South African Airways rejects Kaduna, suspends Abuja operations during runway repair
• Travel agencies urge Lagos option for foreign airlines
South African Airways yesterday said it plans to suspend its Abuja operations during the six weeks period of the Nnamdi Azikiwe International Airport runway repair.
The Guardian learnt that the airline, in a letter to the authorities, said the measure became imperative following its decision not to fly to Kaduna Airport, designated to serve all Abuja-bound aircraft during the closure.
The implication of the temporary suspension of operations is that passengers of the airline can only board in Lagos and contend with limited flight options, while paying more for travel expenses.
The Guardian had reported that Abuja-bound foreign airlines were considering suspending operations following a consensus that the plan to divert air traffic to Kaduna Airport would be risky for foreigners.
President of the National Association of Nigerian Travel Agencies (NANTA), Bernard Bankole, warned that allowing the airlines to suspend operations would be a bad omen for the sector, with effects lasting longer than the six weeks duration.
Bankole said instead of South African Airways and other foreign airlines suspending operations, the Federal Government should rather divert foreign traffic to Lagos, while domestic operators go to Kaduna airport.
South African Airways said its last flight into Abuja would be on March 6, while the Federal Government will close the airport on March 8.
It was gathered that the airline has already sent the notice of its position to the Minister of State for Aviation, Senator Hadi Sirika.
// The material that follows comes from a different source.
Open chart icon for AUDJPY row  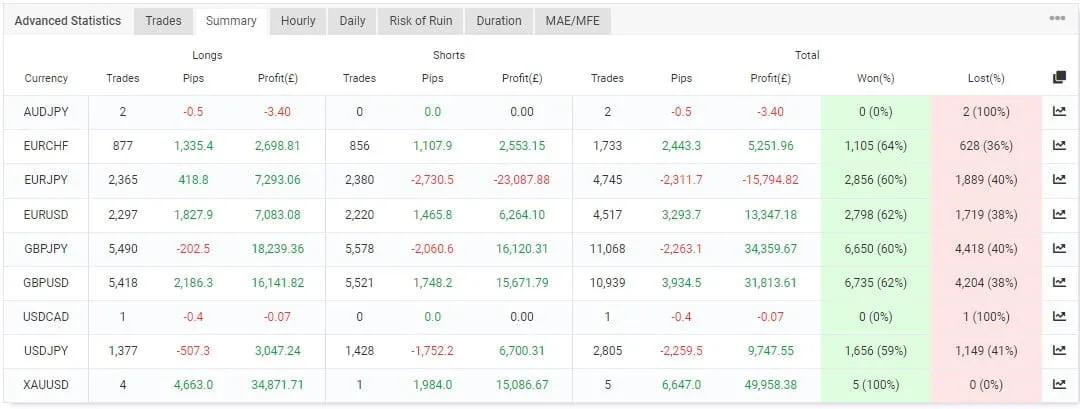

The letter to Sirika, from South African Airways by its Acting Chief Commercial Officer, Aaron Munetsi, said the operations to Abuja would resume on April 18, 2017.
According to Munetsi, “SAA commends the Nigerian authorities concerning the planned repairs of the NAIA runway. However, due to network and fleet operations planning, SAA regrets to advise that the airline will suspend its Abuja operations with effect from 6th March until the 18th April, 2017,” the letter read in part.
The airline said it would be in constant touch with the Nigerian aviation authorities as the repair work progresses in order to establish its readiness for revised operations in accordance with its work schedule.
President of NANTA, Bankole said that the civil unrest in Kaduna worries the foreign airlines and their affiliated travel agencies, leaving none satisfied with the security provision of the Federal Government.
He said it would not augur well for the international carriers to divert to Kaduna. And to prevent them from suspending operations, the option of diverting foreign airlines to Murtala Muhammed International Airport (MMIA), Lagos, should be considered.
In his words, “The international carriers will not joke with the lives of their passengers. Most of the airlines arrive at night and will not risk night travel by road anywhere in the country.
“The danger of them leaving us for six weeks is much. With the way airlines run, they will not take off their plane and allow it idle for six weeks. Rather, the planes will be redeployed to other routes and they may just not come back to Nigeria.
“Instead of loosing the slots and carriers, it is better to allow them fly to Lagos in the interim, while domestic airlines partner with the foreign ones to redistribute their passengers to Kaduna and other places,” Bankole said.